■ **GOAL OF THE EXERCISE**: Retype the rows below word for word, starting at the line that contains "You are a computer-use" and ending at the end of the rows, with both ends included. Leave the pictures out of your answer.

(Entries on target coordinates)
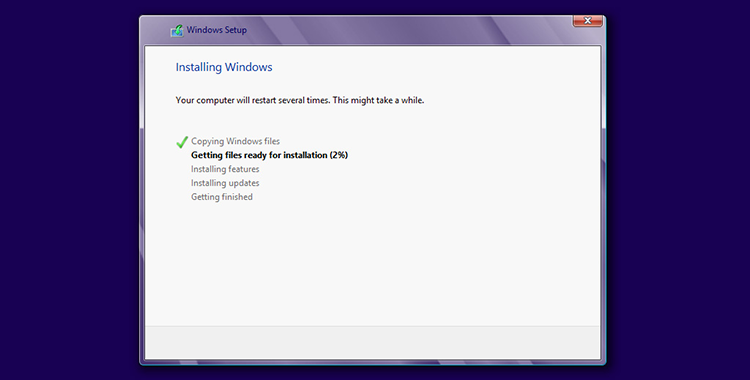Click the "Installing Windows" heading
The image size is (750, 380).
coord(224,67)
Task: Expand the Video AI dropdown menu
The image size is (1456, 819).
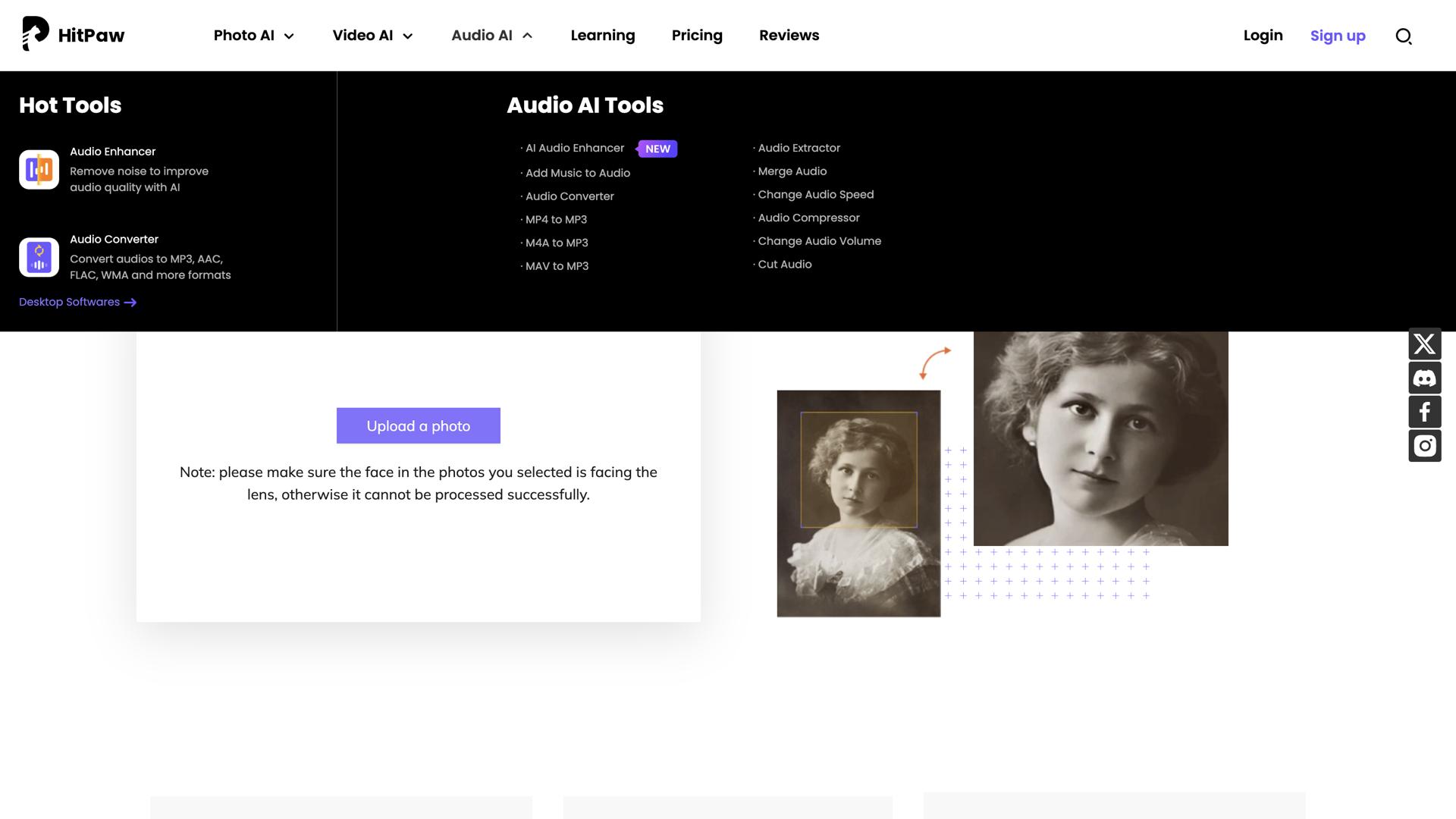Action: (372, 35)
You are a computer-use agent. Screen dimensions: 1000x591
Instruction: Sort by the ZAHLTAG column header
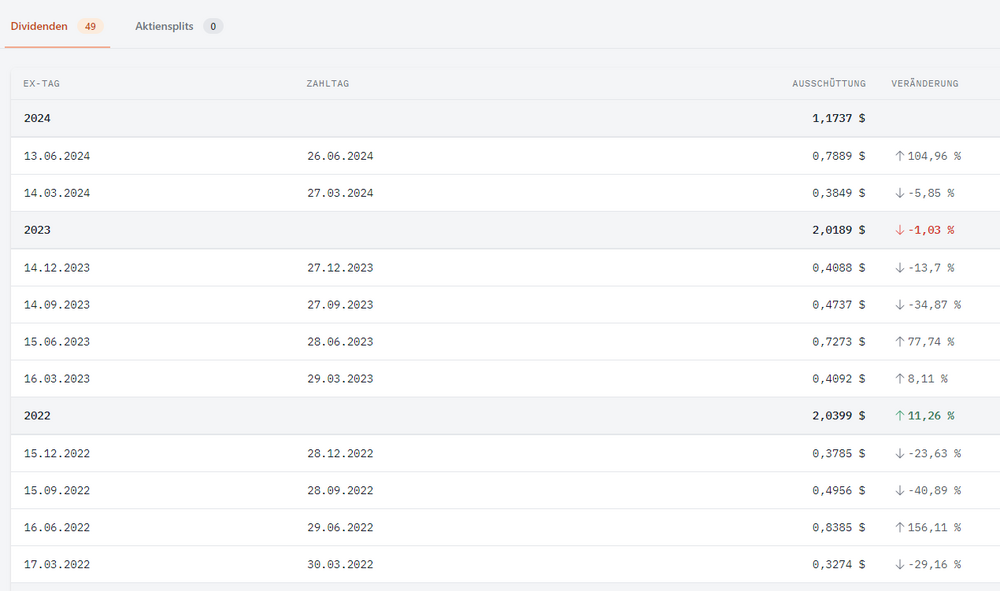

■ **SOLVED PROBLEM**:
You are a computer-use agent. Screen dimensions: 1000x591
Instruction: Sort by the ZAHLTAG column header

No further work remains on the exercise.